In the 1960s, the registration of black voters, in Savannah, was under the leadership of Hosea Williams who headed up the Chatham County Crusade for Voters (CCCV) the political wing of the National Association of the Advancement of Colored People (NAACP). In the picture, Hosea Williams joins long lines of teens at the voter registration window of the Chatham County Court House on Wright Square.
Read the description of Hosea William's role in organizing the registration of Black voters in Savannah then answer the following questions.
1) What did the Chatham County Crusade for Voters (CCCV) encourage young people to do?
2) Give an example of 'direct action' that the CCCV organized in the summer of 1963.
3) What was the difference in tactics between Hosea Williams and Westley Wallace Law?
4) Do you prefer direct action or working through negotiations? Why? Give an example of an event that you would organize.
As soon as they turned eighteen, young people, in the local high schools, were encouraged to register to vote by Hosea Williams and the Chatham County Crusade for Voters (CCCV).

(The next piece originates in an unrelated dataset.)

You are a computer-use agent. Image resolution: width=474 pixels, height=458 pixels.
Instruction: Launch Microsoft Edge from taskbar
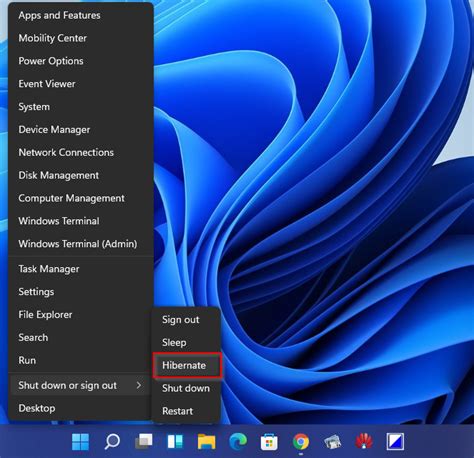[x=238, y=442]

Hosea Williams built a base, in the CCCV, among the young people and the working class by calling for “direct action.”* It declared its independence from the NAACP in 1962. Then in the summer of 1963 it took action. When Savannah movie theaters did not follow through on their promise to integrate young protesters, demanded that segregation end everywhere in Savannah. The tactic was to overload the court system and the jails with the arrests of marchers and protesters.
The leadership differences between the NAACP and the CCCV were evidenced by the tactics. Westley Wallace Law, in the NAACP, worked through the courts and negotiations while Hosea Williams built a base in the CCCV by calling for “direct action.”*
*Direct action is a political activist term for economic and political acts in which the actors use their power to directly reach certain goals of interest.